>>>

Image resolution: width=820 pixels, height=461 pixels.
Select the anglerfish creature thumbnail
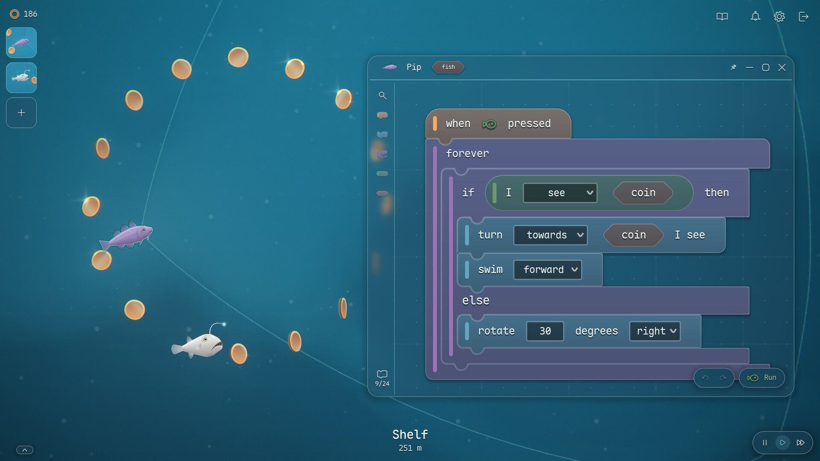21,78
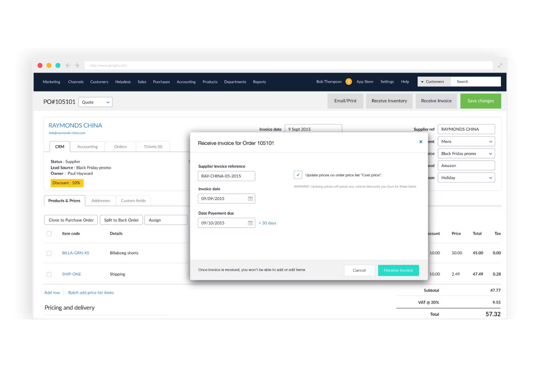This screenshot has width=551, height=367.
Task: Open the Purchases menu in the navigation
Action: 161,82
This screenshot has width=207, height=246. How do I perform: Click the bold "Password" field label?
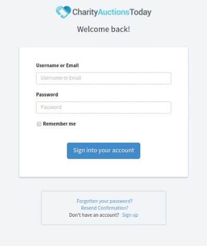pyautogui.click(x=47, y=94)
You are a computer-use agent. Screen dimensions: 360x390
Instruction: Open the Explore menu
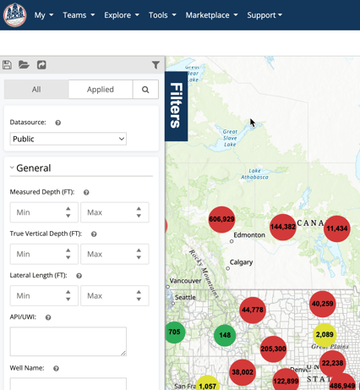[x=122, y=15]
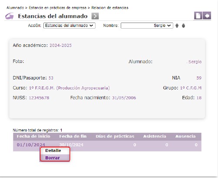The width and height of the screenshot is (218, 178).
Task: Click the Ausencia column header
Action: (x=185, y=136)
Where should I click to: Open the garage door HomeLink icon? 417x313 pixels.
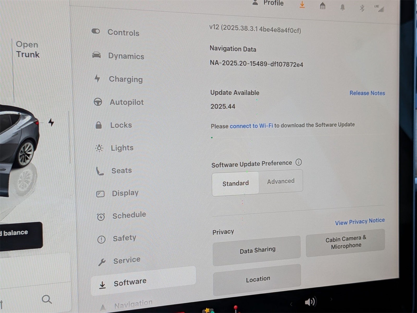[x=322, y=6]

<<<

■ **Your goal**
Where an entry includes a picture, drop it, and print the rest of the material word for word.

■ **Task solution**
Image resolution: width=820 pixels, height=461 pixels.
Select the anglerfish creature thumbnail
21,78
This screenshot has width=551, height=367.
Task: Open the Purchases menu in the navigation
Action: 161,82
This screenshot has width=207, height=246. How do I perform: Click the bold "Password" field label?
pyautogui.click(x=47, y=94)
You are a computer-use agent. Screen dimensions: 360x390
Instruction: Open the Explore menu
[x=122, y=15]
The width and height of the screenshot is (218, 178).
Task: Click the Ausencia column header
Action: (x=185, y=136)
Where should I click to: Open the garage door HomeLink icon? 417x313 pixels.
[x=322, y=6]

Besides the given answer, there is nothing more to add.